Texto extraído:
Foi sob a pressão da entrega de um projeto – entre as dezenas que liderou enquanto esteve no jornal The Guardian – que o chefe de Mariana Moura Santos, Alastair Dant, a desafiou a fazer uma pausa. «Quero que venhas comigo conhecer uma jornalista da Costa Rica que já meteu três presidentes da República na cadeia.» Mariana protestou. «Estava em cima de um deadline, não levantava sequer os olhos do ecrã do computador, esquecia‑me de comer. Não queria interromper o que estava a fazer para ir conhecer alguém», diz, misturando português e inglês, língua de trabalho e de tantos contactos profissionais. «Eu não te estou a pedir, Mariana. Sou o teu chefe, fazes o favor de fazer o que te mando.» Mariana Santos, 33 anos, designer interativa, portuguesa, assentiu. Na altura integrava a primeira equipa interativa do jornal britânico e a palavra de Alastair, seu mentor, era lei. E se, nesse dia, a oportunidade de conhecer a jornalista Giannina Segnini não pareceu imperdível, Mariana admite agora que foi um dos acontecimentos que mais contribuíram para o que veio a seguir.

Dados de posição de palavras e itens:
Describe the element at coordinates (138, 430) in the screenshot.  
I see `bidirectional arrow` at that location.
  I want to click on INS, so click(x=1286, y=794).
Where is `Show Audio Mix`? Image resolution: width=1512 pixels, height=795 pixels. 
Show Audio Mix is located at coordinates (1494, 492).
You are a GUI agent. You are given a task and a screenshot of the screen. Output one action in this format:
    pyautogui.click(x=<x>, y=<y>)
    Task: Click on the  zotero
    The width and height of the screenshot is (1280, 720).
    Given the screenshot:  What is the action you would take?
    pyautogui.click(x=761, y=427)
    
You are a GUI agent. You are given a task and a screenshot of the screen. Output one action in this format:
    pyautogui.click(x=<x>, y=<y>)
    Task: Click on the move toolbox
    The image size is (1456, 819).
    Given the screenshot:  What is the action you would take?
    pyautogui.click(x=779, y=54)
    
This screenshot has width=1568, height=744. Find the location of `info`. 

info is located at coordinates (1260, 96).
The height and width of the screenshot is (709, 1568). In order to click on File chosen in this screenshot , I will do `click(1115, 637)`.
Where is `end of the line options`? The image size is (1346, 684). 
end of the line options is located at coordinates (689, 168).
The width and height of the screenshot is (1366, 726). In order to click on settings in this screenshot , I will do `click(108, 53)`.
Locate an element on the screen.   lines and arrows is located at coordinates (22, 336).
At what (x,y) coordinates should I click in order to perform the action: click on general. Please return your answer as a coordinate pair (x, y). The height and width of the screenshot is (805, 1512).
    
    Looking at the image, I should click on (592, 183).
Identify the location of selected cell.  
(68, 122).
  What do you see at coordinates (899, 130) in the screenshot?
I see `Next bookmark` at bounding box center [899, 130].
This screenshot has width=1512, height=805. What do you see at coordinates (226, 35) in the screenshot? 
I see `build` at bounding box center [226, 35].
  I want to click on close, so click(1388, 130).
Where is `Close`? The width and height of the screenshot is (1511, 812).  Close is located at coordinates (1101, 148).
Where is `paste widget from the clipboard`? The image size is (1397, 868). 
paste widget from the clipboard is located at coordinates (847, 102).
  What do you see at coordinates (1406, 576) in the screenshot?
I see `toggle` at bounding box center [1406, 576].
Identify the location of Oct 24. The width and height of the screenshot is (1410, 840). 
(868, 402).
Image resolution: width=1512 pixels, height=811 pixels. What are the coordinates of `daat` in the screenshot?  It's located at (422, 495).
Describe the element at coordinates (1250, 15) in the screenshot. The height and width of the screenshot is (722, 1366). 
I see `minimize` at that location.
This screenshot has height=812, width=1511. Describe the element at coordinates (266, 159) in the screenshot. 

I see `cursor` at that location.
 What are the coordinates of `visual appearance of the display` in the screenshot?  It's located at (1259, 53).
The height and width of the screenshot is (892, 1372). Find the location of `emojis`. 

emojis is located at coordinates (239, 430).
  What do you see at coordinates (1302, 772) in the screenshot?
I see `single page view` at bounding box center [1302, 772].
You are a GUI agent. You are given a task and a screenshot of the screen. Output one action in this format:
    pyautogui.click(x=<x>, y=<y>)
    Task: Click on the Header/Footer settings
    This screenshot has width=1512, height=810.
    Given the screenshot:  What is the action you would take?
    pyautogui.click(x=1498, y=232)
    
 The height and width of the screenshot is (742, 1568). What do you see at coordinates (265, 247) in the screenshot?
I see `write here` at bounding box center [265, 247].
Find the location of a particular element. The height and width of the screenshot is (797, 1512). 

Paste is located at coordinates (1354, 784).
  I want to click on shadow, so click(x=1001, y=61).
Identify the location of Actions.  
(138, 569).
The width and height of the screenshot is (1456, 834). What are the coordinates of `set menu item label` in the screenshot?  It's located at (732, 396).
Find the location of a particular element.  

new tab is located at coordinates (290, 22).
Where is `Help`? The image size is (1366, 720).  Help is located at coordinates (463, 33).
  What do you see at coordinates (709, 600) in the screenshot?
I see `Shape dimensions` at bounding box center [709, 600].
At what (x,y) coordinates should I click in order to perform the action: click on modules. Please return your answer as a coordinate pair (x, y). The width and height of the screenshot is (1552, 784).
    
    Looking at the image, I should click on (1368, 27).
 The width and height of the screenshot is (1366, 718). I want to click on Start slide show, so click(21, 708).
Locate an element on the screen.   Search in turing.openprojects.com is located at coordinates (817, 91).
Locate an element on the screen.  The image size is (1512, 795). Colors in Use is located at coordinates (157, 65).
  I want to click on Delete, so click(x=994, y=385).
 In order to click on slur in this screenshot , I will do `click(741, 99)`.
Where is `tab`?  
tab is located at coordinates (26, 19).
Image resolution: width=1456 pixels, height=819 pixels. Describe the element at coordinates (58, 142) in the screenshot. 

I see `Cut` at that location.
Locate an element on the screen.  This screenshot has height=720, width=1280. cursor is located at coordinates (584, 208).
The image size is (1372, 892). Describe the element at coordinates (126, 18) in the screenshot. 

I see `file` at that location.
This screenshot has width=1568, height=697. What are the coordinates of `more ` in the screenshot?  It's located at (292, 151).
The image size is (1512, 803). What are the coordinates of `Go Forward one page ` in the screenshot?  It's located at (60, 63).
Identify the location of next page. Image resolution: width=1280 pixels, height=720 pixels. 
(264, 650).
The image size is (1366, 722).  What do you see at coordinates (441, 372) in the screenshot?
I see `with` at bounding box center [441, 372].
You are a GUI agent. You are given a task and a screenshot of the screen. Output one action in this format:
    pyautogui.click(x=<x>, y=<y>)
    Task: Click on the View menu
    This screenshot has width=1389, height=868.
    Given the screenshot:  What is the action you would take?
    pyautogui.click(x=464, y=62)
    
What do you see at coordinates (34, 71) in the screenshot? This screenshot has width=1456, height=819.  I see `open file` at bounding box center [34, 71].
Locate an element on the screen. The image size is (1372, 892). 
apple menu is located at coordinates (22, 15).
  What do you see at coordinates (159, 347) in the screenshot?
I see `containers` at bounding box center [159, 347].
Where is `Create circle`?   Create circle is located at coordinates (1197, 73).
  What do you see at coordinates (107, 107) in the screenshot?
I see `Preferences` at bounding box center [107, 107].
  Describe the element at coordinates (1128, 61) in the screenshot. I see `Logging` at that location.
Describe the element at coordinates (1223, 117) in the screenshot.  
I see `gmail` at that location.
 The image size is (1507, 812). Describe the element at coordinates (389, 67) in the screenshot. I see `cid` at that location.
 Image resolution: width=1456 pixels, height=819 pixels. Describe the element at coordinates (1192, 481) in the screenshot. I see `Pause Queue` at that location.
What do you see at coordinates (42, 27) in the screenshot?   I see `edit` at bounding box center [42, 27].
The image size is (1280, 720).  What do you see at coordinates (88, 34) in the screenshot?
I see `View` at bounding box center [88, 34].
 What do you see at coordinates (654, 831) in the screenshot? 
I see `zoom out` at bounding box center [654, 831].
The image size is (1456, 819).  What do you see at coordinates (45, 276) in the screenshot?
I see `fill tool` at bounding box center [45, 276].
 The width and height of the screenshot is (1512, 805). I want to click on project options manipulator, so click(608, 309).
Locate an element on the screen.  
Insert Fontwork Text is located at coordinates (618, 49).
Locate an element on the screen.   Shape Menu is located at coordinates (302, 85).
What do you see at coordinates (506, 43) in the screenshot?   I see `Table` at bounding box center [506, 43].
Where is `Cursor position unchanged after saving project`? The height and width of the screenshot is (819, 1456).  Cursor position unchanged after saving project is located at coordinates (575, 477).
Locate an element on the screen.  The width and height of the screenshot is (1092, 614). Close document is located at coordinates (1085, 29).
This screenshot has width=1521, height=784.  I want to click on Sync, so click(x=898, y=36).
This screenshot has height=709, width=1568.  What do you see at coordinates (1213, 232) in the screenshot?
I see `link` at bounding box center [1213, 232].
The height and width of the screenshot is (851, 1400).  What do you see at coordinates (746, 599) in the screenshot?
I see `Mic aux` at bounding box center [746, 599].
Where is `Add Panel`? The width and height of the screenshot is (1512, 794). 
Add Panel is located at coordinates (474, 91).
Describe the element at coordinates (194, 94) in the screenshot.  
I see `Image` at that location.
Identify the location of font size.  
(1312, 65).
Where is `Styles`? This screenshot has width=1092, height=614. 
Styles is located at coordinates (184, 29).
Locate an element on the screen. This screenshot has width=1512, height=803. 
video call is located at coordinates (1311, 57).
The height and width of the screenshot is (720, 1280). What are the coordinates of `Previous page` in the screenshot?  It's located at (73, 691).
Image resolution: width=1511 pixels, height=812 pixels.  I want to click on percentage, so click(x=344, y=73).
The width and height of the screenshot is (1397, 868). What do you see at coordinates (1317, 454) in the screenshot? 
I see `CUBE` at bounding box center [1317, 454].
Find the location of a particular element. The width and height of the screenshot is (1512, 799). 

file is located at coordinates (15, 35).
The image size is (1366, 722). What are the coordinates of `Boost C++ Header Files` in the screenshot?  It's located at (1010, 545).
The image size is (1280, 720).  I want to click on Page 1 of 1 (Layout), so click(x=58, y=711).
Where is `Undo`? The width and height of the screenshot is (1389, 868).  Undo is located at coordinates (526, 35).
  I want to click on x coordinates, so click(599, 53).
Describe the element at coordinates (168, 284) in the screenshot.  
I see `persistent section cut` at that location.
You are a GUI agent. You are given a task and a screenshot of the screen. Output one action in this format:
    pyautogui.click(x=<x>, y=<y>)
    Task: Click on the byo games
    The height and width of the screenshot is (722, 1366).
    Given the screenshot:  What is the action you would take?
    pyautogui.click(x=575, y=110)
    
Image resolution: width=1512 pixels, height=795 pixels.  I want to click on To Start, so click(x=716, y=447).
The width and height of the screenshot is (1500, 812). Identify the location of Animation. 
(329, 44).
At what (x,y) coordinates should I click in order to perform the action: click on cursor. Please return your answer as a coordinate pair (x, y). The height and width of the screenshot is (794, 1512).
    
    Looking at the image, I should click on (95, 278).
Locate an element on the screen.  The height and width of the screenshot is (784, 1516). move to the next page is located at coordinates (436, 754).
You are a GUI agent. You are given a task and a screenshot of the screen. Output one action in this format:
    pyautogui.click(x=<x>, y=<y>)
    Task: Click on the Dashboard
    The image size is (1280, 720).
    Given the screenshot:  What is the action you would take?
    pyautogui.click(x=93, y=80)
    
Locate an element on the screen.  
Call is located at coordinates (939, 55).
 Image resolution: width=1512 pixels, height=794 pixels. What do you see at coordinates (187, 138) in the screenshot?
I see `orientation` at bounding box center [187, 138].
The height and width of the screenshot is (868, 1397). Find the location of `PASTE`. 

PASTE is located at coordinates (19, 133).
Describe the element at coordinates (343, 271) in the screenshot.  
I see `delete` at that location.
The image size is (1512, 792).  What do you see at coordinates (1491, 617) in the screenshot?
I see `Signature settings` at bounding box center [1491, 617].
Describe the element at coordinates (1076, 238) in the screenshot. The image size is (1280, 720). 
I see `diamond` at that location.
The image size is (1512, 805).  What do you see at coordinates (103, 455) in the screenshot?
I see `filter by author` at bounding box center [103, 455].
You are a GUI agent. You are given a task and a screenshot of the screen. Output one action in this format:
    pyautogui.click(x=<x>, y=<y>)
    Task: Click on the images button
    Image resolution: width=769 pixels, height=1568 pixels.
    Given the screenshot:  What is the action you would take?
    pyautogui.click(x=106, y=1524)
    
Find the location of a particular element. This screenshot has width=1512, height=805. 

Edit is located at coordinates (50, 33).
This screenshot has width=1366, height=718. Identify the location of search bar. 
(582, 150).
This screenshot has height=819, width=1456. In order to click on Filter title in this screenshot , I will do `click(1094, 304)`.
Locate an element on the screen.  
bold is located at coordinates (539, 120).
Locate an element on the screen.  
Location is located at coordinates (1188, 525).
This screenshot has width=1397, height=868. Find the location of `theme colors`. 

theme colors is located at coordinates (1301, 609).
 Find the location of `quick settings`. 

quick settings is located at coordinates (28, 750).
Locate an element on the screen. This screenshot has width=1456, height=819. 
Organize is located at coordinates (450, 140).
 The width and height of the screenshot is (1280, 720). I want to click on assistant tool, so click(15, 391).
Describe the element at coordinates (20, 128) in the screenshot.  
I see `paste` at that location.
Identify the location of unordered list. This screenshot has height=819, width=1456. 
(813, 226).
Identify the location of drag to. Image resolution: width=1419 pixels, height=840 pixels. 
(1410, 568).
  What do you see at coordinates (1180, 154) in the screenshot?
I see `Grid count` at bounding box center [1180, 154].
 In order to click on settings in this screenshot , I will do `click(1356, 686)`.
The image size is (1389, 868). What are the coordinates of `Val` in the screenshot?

Exercício breve:
Pode repetir na íntegra o texto sobre Mariana Santos, sem alterar uma única palavra? Não é preciso recorrer às entradas.

Resultado do exercício:
Foi sob a pressão da entrega de um projeto – entre as dezenas que liderou enquanto esteve no jornal The Guardian – que o chefe de Mariana Moura Santos, Alastair Dant, a desafiou a fazer uma pausa. «Quero que venhas comigo conhecer uma jornalista da Costa Rica que já meteu três presidentes da República na cadeia.» Mariana protestou. «Estava em cima de um deadline, não levantava sequer os olhos do ecrã do computador, esquecia‑me de comer. Não queria interromper o que estava a fazer para ir conhecer alguém», diz, misturando português e inglês, língua de trabalho e de tantos contactos profissionais. «Eu não te estou a pedir, Mariana. Sou o teu chefe, fazes o favor de fazer o que te mando.» Mariana Santos, 33 anos, designer interativa, portuguesa, assentiu. Na altura integrava a primeira equipa interativa do jornal britânico e a palavra de Alastair, seu mentor, era lei. E se, nesse dia, a oportunidade de conhecer a jornalista Giannina Segnini não pareceu imperdível, Mariana admite agora que foi um dos acontecimentos que mais contribuíram para o que veio a seguir.